State how many lines of the rows below contain the string "size". Reply with the number alone.

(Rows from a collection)
"""

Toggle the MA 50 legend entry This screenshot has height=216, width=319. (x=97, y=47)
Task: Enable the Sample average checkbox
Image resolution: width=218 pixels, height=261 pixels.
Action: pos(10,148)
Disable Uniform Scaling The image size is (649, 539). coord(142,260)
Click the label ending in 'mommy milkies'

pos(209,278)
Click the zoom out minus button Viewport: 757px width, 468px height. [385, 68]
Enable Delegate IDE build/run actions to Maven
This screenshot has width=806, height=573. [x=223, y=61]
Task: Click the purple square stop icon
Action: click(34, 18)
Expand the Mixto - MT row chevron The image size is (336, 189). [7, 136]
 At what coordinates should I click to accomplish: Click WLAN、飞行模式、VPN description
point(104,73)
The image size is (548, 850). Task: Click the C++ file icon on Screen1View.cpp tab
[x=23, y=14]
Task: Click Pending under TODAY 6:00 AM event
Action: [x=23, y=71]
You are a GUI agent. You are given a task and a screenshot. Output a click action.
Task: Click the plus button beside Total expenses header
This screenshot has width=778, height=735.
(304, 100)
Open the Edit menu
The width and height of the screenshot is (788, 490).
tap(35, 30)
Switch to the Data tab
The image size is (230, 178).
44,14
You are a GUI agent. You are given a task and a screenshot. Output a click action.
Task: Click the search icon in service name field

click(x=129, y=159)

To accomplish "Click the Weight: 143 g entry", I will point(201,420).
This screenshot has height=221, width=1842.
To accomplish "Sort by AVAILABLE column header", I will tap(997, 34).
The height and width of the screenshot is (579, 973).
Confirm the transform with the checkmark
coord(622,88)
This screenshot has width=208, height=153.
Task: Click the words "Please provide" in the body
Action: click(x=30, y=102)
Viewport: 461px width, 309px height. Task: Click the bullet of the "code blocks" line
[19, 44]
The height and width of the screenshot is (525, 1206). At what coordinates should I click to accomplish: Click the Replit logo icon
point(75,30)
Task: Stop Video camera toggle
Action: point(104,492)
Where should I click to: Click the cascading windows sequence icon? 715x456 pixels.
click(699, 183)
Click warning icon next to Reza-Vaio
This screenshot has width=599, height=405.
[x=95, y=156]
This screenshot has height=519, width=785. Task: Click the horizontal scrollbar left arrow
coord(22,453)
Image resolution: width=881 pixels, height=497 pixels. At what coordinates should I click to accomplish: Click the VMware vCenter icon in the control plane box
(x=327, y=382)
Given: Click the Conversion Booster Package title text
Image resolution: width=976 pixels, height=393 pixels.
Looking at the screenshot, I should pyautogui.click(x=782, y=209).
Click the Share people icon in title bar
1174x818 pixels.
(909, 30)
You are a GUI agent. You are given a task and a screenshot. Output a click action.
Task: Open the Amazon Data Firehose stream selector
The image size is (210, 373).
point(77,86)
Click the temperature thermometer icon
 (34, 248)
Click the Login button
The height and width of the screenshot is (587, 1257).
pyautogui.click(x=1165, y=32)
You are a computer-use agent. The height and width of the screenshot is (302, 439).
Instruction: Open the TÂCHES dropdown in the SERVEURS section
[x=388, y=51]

"""

- **Solution to the exercise**:
5